— START Selected extract —

No assessment for purposes of taxation on shares of stock in any corporation save and except in national banking associations, whose property, other than real estate, is exempt from assessment by federal statute, but the property of corporations, except that of national banking associations, is taxed. Stockholders in national banking associations doing business and having their principal place of business in the State are assessed and taxed on the value of their shares of stock therein. (Pol. C. §§ 3608-3610.)

Testimony. See Evidence.

Trust Deeds-To secure the payment of money are in frequent use in this State, among savings banks and other corporations; but as they deprive the debtor of the right of redemption, they are not looked upon with favor, and are rarely used by private persons. Undertakings. - In all actions where undertakings with sureties are required (as in attachments, arrest, replevin, etc.), the sureties must be residents of this State, and householders or freeholders therein, and each worth the sum specified in the undertaking over and above all his just debts and liabilities, exclusive of property exempt from execution; but when the amount of the undertaking exceeds three thousand dollars and there are more than two sureties thereon, they may state in their affidavits that they are severally worth amounts less than that expressed in the undertaking, if the whole amount be equivalent to that of two sufficient sureties (C. C. P. § 1057), excepting where the surety is a corporation organized for the purpose of making, guaranteeing, or becoming a surety upon bonds or undertakings required or authorized by law.

Wills. Every person over the age of eighteen years, of sound mind, may, by last will, dispose of all his or her estate, real and personal, but no estate shall be bequeathed or demised to any charitable or benevolent society or corporation, or in trust for charitable uses, unless by will executed at least thirty days before the death of the testator, and the amount of all charitable devises or bequests shall not exceed one third of the estate of the testator leaving legal heirs. (C. C. § 1313.)

Any married woman may dispose of all her separate estate by will, absolutely, without the consent of her husband, and may alter or revoke her will as if she were single, but said will is to be attested and proven as other wills.

Every will other than a nuncupative will must be in writing, and every will other than a nuncupative will and an olographic will must be executed or attested as follows: it must be subscribed at the end thereof by the testator himself, or some person in his presence, and by his express direction, must subscribe his name thereto. The subscription must be made in the presence of the attesting witnesses or be acknowledged by the testator to them to have been made by his authority; the testator must declare to the attesting witnesses that it is his will, and it must be attested by two or more witnesses, each of whom must sign the same as

a witness to the will in the presence of the testator and in the presence of each other at the end of the will at the testator's request. Our law as above provides that wills shall be in writing (C. C. § 1276), and although the supreme court has not yet had occasion to pass upon a typewritten will, it is generally conceded that such a will is valid if properly executed and witnessed, as the Code provides that writing includes typewriting.

— END Selected extract —

# Stated exercise
Retype everything in the law digest from "No assessment for" down to "Testimony. See Evidence.". The listing that comes next has no connection to the law digest above.

— START Raw data —

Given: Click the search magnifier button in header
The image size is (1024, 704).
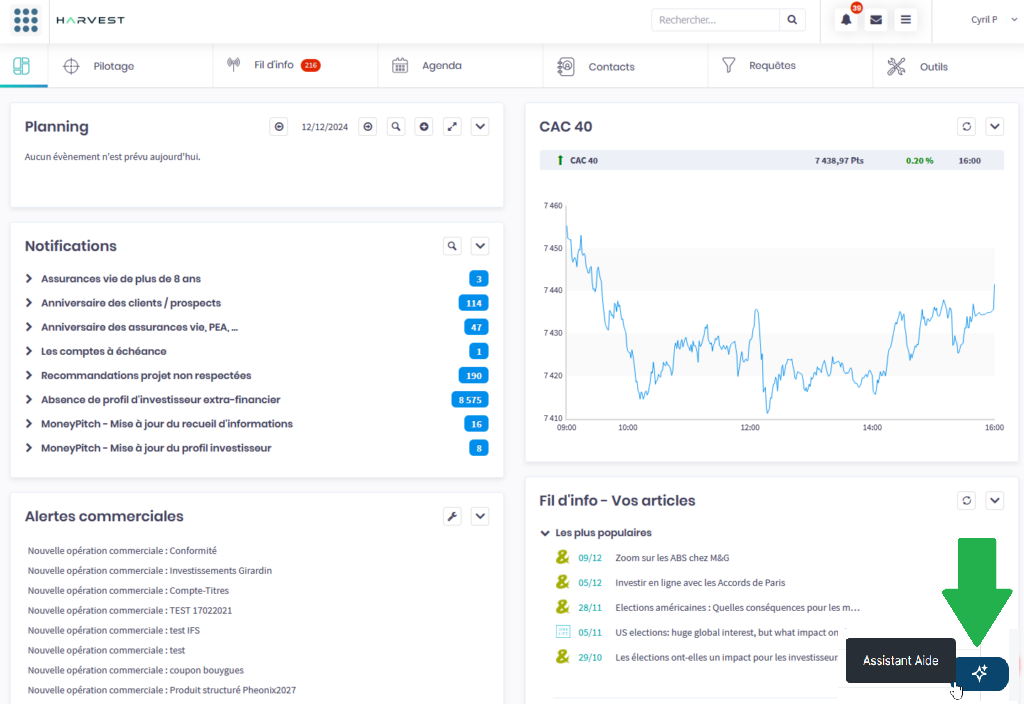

— END Raw data —

# Problem solution
No assessment for purposes of taxation on shares of stock in any corporation save and except in national banking associations, whose property, other than real estate, is exempt from assessment by federal statute, but the property of corporations, except that of national banking associations, is taxed. Stockholders in national banking associations doing business and having their principal place of business in the State are assessed and taxed on the value of their shares of stock therein. (Pol. C. §§ 3608-3610.)

Testimony. See Evidence.